Schreiben Sie in der Klasse B6 eine Methode, der eine ganze Zahl zwischen 0 und 999
übergeben wird, die einen Betrag in Cent darstellen soll. Die Methode soll berechnen,
wie dieser mit möglichst wenigen Münzen ausgezahlt werden kann.
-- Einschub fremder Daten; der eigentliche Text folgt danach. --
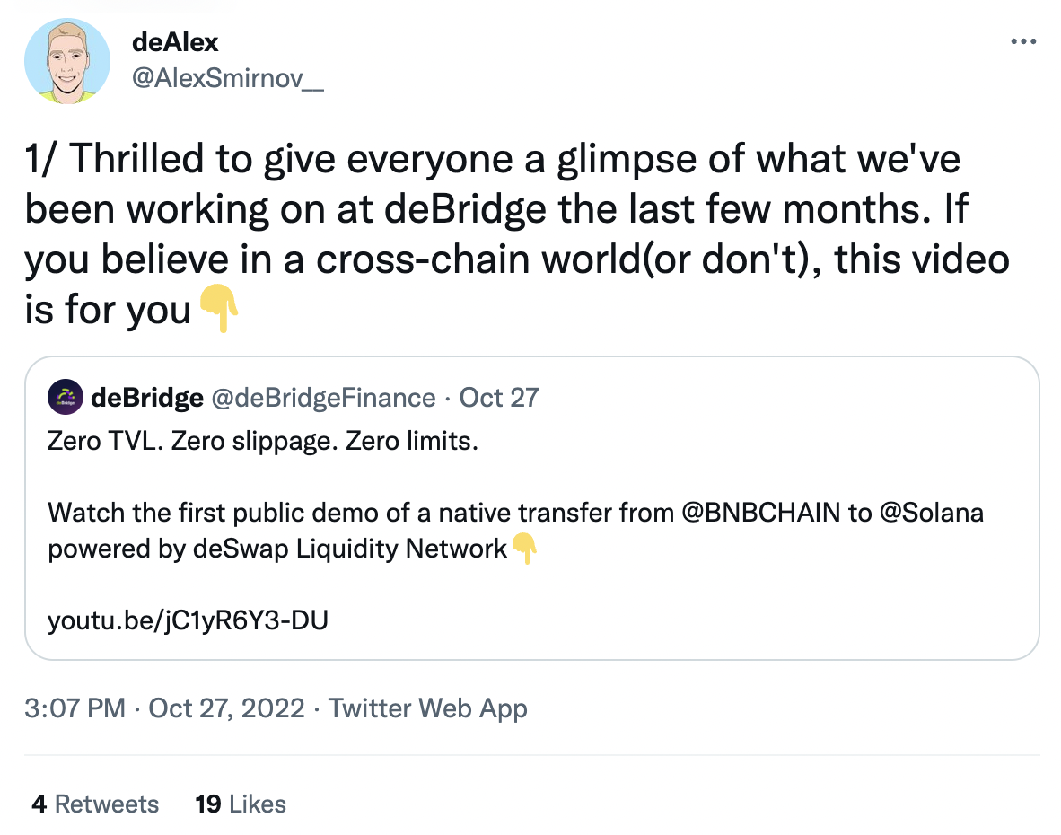
Task: Click the pointing emoji after "Liquidity Network"
Action: [x=523, y=549]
Sie soll ausgeben,
wie viele Münzen welcher Art ausgezahlt werden.


Nach welchem Thema muss ich suchen, um nach Hilfe für diese Aufgabe zu finden.


----------



## Marcinek (30. Jan 2013)

Modulare Arithmetik

Wenn ich 123 auszahlen will, und habe 200 (2€) , 100, 50, 20, 10, 5, 2,1 zu verfügung, dann muss ich schauen wie oft die 200 in der 123 steckt.

0 mal mit Rest 123.

Weiter:

Wie oft kommt die 100 in der 123 vor? 1 mal rest 23.

Also zahle ich 1x100 aus.

Wie oft kommt 50 in 23 vor? 0 mal
wie oft kommt 20 in 23 vor? 1 x rest 3

wie oft kommt 5? 0 mal
...

Gruß,

Martin


----------



## anti-held (30. Jan 2013)

Umsetzten lässt sich das dann mit dem Modulo...

123 % 200 ergibt 123 (das ist der rest den du noch auszahlen musst)
123 / 200 ergibt 0 (das ist die anzahl an 200ern die du auszahlen musst)


----------



## ARadauer (30. Jan 2013)

bzw eifach mal durch die Themen ihr im Anfänger Bereich stöbern... das ist ein Beispiel das kommt jede Woche mal...


----------